In return, Ariel University promised to pay the fellows direct grants for their articles appearing in peer-reviewed academic journals and noting their affiliation with the university, in addition to a salary paid out of any research funds they obtain for the university.

According to the announcement, the center seeks as research fellows candidates with a doctorate in any Jewish studies subject. Candidates are to be chosen by a search committee.

The conditions specified in the announcement are unusual because generally an academic affiliation with an institution includes teaching or research duties in exchange for a salary, rather than a salary paid as compensation for publishing articles or for research grants.

Usually the salary of a faculty member in Israel is not conditioned on publishing articles. In addition, universities do not enable any researcher who so desires to submit research grants in their name.

The Planning and Budgeting Committee of the Council for Higher Education in Israel was unaware of the phenomenon before it was brought to its attention by Haaretz. The committee said it would investigate the matter.

“It seems to be uncommon and surprising conduct by an academic institution,” said a senior CCHE official who asked to remain anonymous.

Israeli research universities are allocated funding based on the number of academic articles that are published by members of their faculty. Ariel is scheduled to be included in this budgeting model beginning in 2017. At the same time the committee counts the university’s publications to ensure that it is meeting the target for a gradual increase in the number of research studies.

This week Haaretz wrote about another case in which a U.S. researcher, Prof. Ephraim Suhir, who admitted that he had never even visited Ariel University, was described as an unsalaried research fellow who attributes his articles to the university. The university claimed that he collaborates with another researcher from the university but Suhir admitted that they hadn’t written anything together.

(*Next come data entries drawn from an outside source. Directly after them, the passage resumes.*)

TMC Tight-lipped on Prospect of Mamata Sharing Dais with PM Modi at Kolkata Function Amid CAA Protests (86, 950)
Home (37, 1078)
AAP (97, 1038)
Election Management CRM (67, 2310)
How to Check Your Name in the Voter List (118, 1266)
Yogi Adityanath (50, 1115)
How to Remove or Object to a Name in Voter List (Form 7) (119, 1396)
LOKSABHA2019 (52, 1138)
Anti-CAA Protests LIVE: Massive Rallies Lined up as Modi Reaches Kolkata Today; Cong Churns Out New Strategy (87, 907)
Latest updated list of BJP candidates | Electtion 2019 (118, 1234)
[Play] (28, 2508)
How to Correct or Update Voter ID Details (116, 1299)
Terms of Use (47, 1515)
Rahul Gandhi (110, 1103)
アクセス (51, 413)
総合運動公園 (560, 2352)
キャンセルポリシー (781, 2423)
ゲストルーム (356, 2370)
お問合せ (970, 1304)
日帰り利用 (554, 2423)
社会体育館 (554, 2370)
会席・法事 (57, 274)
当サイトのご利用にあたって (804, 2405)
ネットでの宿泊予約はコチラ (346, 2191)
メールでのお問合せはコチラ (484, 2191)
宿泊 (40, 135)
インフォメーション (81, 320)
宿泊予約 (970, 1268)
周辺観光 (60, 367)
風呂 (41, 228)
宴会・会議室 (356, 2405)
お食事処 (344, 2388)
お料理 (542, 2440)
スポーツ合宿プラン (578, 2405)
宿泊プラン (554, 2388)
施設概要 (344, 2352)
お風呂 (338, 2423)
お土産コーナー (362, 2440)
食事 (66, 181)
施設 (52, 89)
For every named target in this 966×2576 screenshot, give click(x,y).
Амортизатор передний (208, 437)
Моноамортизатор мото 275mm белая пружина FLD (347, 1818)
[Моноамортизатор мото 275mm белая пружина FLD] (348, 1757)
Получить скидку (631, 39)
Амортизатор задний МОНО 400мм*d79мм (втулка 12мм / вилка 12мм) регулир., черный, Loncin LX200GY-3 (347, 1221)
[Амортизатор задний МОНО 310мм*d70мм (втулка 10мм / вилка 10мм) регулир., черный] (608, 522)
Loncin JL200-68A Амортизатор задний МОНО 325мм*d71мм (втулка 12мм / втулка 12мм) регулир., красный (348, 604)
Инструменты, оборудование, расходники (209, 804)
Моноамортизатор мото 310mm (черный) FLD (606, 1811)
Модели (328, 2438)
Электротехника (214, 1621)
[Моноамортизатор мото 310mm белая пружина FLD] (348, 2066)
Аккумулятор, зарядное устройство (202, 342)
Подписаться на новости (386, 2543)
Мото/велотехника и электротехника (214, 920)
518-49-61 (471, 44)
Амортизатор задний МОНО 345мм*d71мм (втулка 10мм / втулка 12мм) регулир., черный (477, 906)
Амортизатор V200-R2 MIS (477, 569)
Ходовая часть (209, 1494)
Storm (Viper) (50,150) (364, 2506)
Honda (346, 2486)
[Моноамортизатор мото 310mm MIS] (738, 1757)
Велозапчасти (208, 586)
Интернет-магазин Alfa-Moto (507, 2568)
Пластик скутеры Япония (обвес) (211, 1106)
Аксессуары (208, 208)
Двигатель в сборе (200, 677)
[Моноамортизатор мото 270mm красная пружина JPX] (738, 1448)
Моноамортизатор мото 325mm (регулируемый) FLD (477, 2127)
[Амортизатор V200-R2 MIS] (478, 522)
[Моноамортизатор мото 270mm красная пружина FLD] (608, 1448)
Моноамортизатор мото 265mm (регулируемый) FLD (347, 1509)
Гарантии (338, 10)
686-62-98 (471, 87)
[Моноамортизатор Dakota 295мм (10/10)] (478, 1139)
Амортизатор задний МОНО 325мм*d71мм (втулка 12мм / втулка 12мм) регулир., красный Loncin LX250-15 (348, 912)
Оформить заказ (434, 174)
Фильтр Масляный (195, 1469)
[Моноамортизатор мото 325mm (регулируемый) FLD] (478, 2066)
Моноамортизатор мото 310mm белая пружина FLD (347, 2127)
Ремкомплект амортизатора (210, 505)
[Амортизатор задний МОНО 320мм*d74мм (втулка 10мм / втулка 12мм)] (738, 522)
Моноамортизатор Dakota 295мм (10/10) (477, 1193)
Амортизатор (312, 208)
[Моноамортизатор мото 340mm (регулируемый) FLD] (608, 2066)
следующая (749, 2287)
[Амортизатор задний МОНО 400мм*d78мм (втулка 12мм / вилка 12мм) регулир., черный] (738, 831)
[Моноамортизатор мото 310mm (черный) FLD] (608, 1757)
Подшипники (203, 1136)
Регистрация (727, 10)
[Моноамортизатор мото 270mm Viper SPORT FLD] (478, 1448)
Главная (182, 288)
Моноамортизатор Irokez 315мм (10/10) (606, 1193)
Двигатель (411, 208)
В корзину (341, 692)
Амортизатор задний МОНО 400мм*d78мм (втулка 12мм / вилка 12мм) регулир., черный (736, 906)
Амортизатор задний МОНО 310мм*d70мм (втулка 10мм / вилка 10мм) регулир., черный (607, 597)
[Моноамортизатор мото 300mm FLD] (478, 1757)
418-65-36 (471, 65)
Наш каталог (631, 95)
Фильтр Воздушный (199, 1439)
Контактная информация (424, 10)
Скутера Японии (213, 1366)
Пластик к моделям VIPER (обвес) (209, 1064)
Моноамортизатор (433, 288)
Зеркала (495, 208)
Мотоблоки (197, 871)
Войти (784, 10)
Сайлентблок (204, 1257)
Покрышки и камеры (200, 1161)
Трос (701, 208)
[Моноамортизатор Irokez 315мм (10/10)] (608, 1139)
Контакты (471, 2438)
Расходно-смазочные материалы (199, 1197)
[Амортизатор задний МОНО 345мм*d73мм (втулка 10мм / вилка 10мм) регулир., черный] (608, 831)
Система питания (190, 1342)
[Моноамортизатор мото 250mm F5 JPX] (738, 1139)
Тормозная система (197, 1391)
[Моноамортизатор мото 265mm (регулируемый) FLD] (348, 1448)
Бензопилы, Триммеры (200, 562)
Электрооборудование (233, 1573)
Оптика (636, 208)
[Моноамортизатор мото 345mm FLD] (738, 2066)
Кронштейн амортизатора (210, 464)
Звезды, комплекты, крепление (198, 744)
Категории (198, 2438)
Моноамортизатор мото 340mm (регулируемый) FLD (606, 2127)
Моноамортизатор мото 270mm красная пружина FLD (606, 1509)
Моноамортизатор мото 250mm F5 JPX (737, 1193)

Four years ago the website of Science magazine reported that King Abdulaziz University in Jeddah, Saudi Arabia had signed a part-time employment agreement with 60 leading researchers whose articles are cited most frequently. This was done in order to artificially inflate the number of citations of its studies – which affects its prestige in international indexes. Ariel University may be using similar methods in order to increase its academic rankings.

Ariel University said in response that “scientific activity by research fellows in the context of research institutions are common in the academic world in Israel and abroad. Research fellows who are not members of the university’s senior faculty constitute part of its research community.. and contribute to promote research and scientific publications in cooperation with the senior faculty at the university. In order to encourage research fellows to publish their studies in scientific journals the university is willing to allocate money for the purpose.”

The university claimed that “the professional staff of the Planning and Budgeting Committee is aware of the activity of the research fellows in Ariel University. We would like to emphasize that the studies published by fellows who are not members of the senior faculty do not entitle the university to any monetary compensation from the PBC.”